July 24, 1992; fugitive survives 100-ft dive.

Feb. 11, 2008; Serious vehicle crash resulting in a fatality.

May 2, 2011, at approximately 10:55 pm; single vehicle accident with 3 trapped.

April 9, 2013, at approximately 6:30 p.m; Suicide.

Feb. 16, 2015, at 6:33 pm; Serious vehicle crash resulting in a fatality.

May 1, 2015, at approximately 1:18 a.m; single vehicle accident resulting in driver flown to Shock Trauma and another passenger taken by ambulance to the hospital.

September 28, 2015, at approximately 7:55 am; head-on collision with 4 vehicles with 1 subject trapped.

March 18, 2016; 4-car accident, rear-end collision.

April 29, 2016, at approximately 12:38p.
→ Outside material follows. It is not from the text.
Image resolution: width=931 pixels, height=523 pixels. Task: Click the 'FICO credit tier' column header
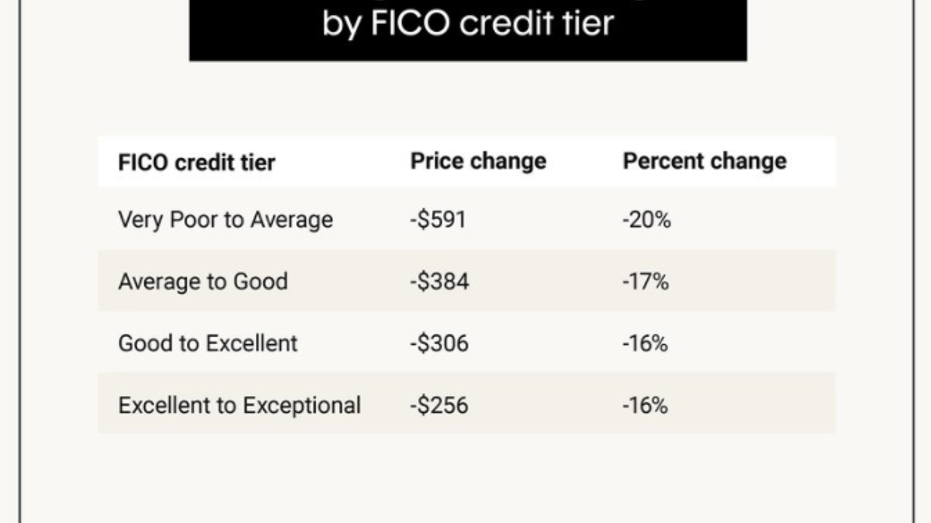[x=197, y=163]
Head-On/Serious motor vehicle crash, 3 vehicles involved; 1 driver flown to Shock Trauma and another transported by ambulance to the hospital. Bridge was closed till 2:40 pm (2 hours).

September 6, 2016, reports started around 7 am for a major pothole, later to learn that the manhole cover had been stolen. Bridged closed for 2–3 hours and then 1 lane operation for 10 hours while SHA temporarily repair/replace the manhole.

October 7, 2016, at approximately 2:35 p.m; suicide attempt and then flown to Prince George's Hospital Center

November 10, 2016, approximately 4:37 pm. Head-On/Serious motor vehicle crash with fatality; 3 vehicles involved. 1 passenger flown out, several transported to the hospital by ambulance. Bridge was closed for several hours.

On December 14, 2022, at approximately 10:15 p.m., police, fire and rescue personnel responded to a multiple vehicle collision with 4 occupants reportedly injured.

==Future==
On May 16, 2013, Governor Martin O'Malley signed the Transportation Infrastructure Investment Act of 2013, which increases the gasoline tax to fund transportation infrastructure projects. The governor's announcement specifically includes $20 Million for design of a new Thomas Johnson Bridge.